* _TASK DIRECTIONS_:
Render the portion of the material that opens with the line containing "Navigate to the Send step" and closes with the line containing "click(1344, 79)", both included, as a Markdown table with the columns Row and Line. Omit blank lines and leave the pictures out.

* _MATERIAL SHOWN_:
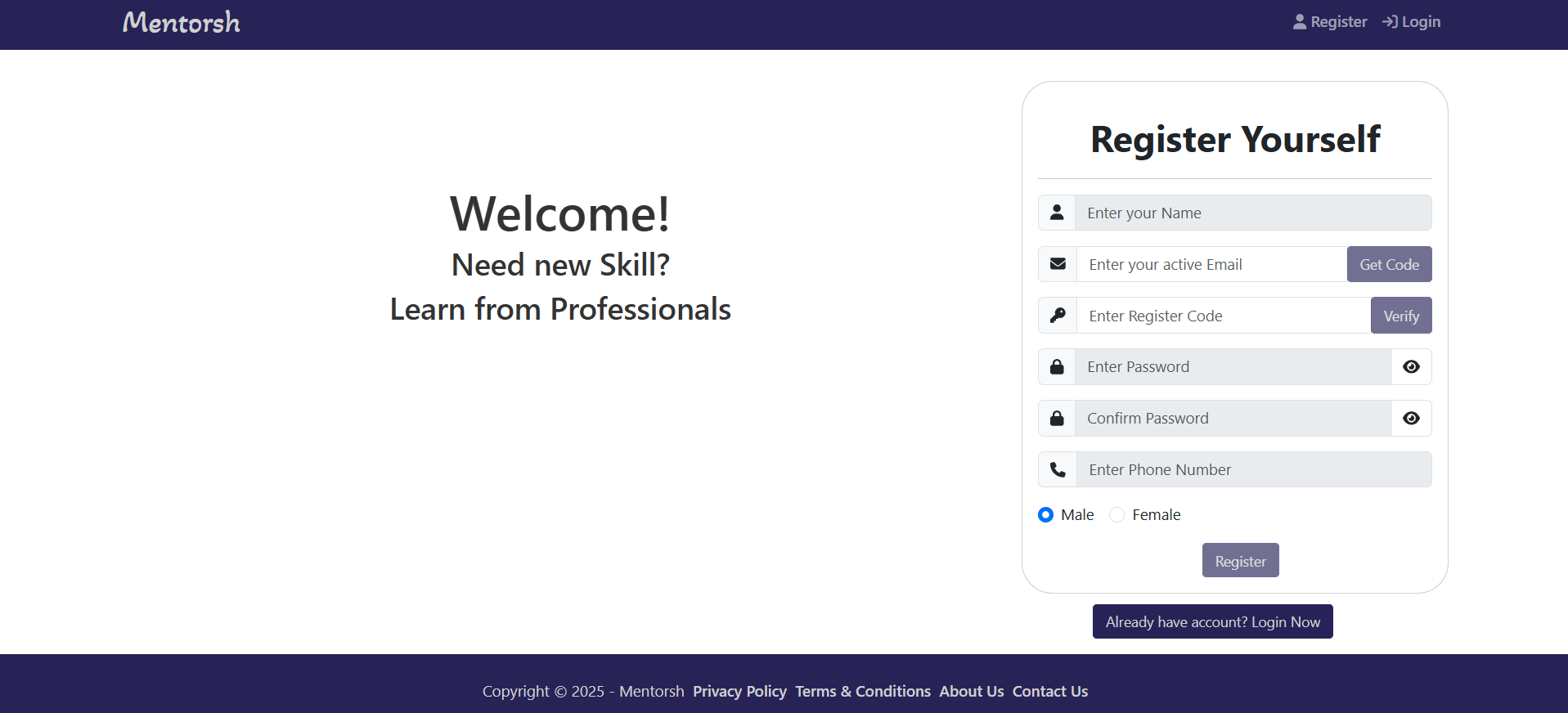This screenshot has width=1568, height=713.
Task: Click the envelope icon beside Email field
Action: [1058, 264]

---

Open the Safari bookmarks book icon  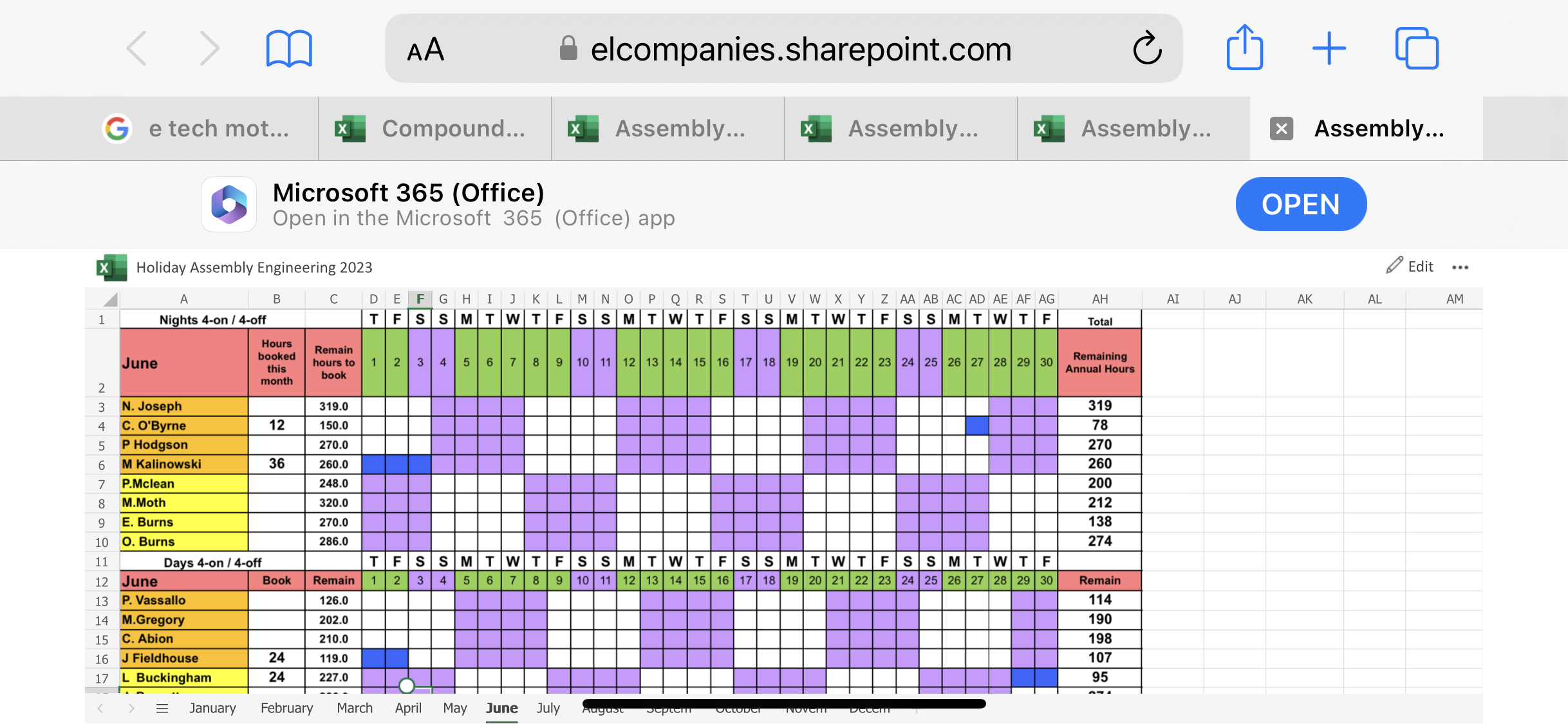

...

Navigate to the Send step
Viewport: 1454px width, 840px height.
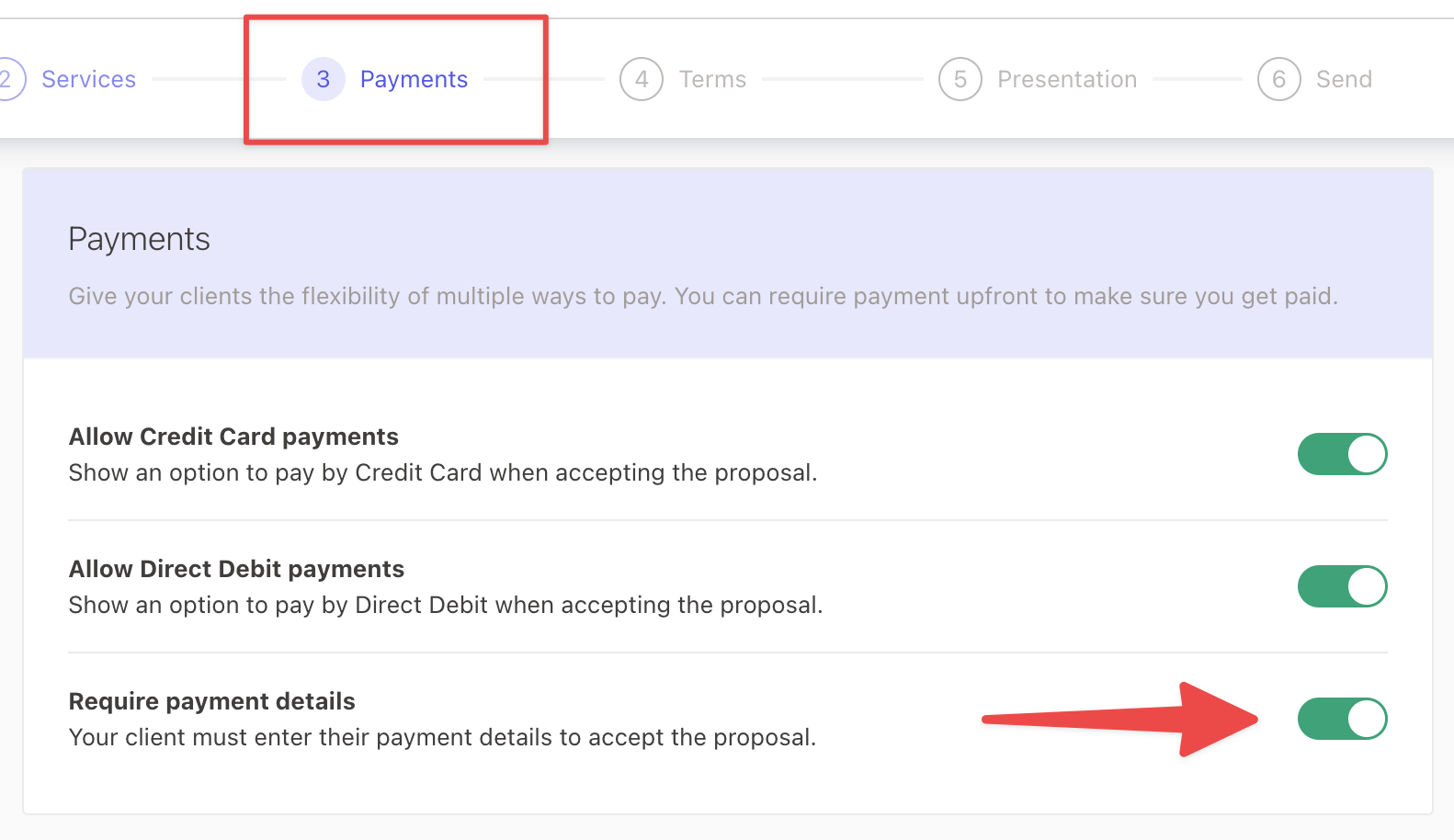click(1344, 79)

* _THE RESPONSE_:
| Row | Line |
|---|---|
| 1 | Navigate to the Send step |
| 2 | Viewport: 1454px width, 840px height. |
| 3 | click(1344, 79) |